Thursday(3.28), Joy Comes in the Morning
 Read Psalm 5:3, Psalm 30:5, Psalm 49:14, Psalm 59:16, Psalm 92:2, Psalm 119:147, 2 Peter 1:19, and Revelation 22:16. What time of day is symbolically portrayed as the time of divine redemption and why?


 In the Psalms, morning is typically the time when God’s redemption is anticipated. Morning reveals God’s favor, which ends the long night of despair and trouble (Ps. 130:5, 6). In Psalm 143, God’s deliverance will reverse the present darkness of death (Ps. 143:3) into the light of a new morning (Ps. 143:8), and from being in the pit (Ps. 143:7) into residing in “the land of uprightness” (Ps. 143:10).


 Read Mark 16:1-8. What happened in the morning talked about here, and why is that so important to us?


 The resurrection morning of Jesus Christ opened the way for the eternal morning of God’s salvation for all who believe in His name. Jesus’ disciples experienced the full strength of the promise in Psalm 30:5: “Weeping may endure for a night, but joy cometh in the morning,” when they met the resurrected Lord. It is only by God’s favor and unconditional love that our weeping is transformed to joy (Ps. 30:5, 7).


 As the morning star announces the birth of a new day, so faith heralds the new reality of eternal life in God’s children (2 Pet. 1:19). Jesus is called the bright and morning star (Rev. 22:16), whom we eagerly await to establish His kingdom in which there will be no more night, evil, and death (Rev. 21:1-8, 25). In the end, more than anything else, this is what we are waiting for when we talk about waiting on the Lord. And, surely, the wait is worth it.
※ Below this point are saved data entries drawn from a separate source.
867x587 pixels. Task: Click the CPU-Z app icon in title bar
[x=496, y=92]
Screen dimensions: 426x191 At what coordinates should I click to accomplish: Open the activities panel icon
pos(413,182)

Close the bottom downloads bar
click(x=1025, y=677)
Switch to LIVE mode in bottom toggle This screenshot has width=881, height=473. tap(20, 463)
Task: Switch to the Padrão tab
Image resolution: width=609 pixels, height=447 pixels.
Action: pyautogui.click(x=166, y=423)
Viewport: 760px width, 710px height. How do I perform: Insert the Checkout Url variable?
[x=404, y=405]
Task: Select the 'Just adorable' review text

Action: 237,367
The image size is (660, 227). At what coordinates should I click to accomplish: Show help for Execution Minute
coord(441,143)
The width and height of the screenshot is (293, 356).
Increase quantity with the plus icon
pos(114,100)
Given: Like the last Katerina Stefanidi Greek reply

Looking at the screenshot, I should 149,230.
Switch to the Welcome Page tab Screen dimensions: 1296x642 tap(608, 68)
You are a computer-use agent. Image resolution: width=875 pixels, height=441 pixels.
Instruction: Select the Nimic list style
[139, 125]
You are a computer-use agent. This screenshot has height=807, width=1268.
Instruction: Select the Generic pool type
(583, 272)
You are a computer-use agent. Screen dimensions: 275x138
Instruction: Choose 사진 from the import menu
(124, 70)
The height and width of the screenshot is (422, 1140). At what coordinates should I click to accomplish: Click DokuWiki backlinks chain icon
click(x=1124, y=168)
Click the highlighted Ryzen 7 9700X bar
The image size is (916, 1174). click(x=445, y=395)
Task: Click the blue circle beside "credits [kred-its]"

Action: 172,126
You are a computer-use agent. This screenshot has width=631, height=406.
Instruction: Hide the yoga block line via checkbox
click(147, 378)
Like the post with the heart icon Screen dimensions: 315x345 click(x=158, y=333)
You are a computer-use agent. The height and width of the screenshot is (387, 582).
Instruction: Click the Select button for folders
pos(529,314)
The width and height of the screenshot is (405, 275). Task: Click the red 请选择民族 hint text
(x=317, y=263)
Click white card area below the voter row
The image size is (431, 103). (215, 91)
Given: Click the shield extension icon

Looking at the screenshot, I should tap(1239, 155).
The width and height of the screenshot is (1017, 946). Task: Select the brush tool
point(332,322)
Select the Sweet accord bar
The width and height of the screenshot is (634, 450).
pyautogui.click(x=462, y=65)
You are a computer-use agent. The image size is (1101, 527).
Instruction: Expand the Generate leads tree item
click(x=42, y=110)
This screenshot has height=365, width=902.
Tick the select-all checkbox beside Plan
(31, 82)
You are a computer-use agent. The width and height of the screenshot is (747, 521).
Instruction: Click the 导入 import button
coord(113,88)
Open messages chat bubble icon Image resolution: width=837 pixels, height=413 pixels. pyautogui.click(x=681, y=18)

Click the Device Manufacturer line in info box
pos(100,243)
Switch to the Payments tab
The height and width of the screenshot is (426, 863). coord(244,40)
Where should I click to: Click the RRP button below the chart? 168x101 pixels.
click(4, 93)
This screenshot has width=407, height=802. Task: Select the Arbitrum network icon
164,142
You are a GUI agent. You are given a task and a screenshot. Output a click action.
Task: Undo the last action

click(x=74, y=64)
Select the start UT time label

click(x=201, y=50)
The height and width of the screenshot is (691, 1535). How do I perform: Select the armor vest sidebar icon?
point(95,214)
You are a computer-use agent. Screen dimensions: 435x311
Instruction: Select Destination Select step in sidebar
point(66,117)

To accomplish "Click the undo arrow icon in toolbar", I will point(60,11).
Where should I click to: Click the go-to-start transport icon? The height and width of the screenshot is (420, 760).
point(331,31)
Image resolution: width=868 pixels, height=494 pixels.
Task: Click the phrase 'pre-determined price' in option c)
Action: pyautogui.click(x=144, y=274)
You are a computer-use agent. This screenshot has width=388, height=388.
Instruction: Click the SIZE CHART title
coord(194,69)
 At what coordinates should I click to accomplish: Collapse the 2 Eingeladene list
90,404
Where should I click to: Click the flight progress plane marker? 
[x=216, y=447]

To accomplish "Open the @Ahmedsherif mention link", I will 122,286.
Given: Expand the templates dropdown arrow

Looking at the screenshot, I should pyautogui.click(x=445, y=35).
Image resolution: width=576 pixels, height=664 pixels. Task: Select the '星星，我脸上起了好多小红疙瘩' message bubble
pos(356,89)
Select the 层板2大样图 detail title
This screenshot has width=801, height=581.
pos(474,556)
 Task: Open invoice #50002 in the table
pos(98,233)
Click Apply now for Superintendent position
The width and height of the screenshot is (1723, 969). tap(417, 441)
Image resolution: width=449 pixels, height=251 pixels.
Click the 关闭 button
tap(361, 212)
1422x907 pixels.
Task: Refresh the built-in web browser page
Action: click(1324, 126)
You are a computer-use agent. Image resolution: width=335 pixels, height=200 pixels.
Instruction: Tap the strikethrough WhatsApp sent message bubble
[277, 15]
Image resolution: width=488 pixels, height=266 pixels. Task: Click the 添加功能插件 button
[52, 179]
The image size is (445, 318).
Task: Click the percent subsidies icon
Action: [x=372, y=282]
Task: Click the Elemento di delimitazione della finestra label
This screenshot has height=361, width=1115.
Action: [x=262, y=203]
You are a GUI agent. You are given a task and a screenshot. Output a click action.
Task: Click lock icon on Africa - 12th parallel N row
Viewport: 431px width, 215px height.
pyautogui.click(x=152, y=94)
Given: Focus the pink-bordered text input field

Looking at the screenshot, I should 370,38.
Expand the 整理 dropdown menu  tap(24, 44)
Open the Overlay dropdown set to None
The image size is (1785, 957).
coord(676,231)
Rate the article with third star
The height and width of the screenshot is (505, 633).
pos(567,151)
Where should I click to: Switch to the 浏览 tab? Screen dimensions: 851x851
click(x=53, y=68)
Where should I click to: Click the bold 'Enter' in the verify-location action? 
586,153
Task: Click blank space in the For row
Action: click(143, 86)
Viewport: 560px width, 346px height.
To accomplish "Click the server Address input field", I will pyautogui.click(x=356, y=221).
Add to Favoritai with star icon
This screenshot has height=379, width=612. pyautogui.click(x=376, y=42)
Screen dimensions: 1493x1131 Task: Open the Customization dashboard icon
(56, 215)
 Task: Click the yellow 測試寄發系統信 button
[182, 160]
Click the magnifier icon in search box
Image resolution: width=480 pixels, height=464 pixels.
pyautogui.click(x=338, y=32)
 “Over the rent sepulcher of Joseph, Christ had proclaimed in triumph, ‘I am the resurrection, and the life.’ These words could be spoken only by the Deity. All created beings live by the will and power of God. They are dependent recipients of the life of God. From the highest seraph to the humblest animate being, all are replenished from the Source of life. Only He who is one with God could say, I have power to lay down My life, and I have power to take it again. In His divinity, Christ possessed the power to break the bonds of death.”—Ellen G. White, The Desire of Ages, p. 785.

 Death, it has been said, has been etched in our cells at birth. Though true, at least for us fallen beings, what has the resurrection of Jesus promised us about the temporality of death? Why must we never forget just how temporal death is for us?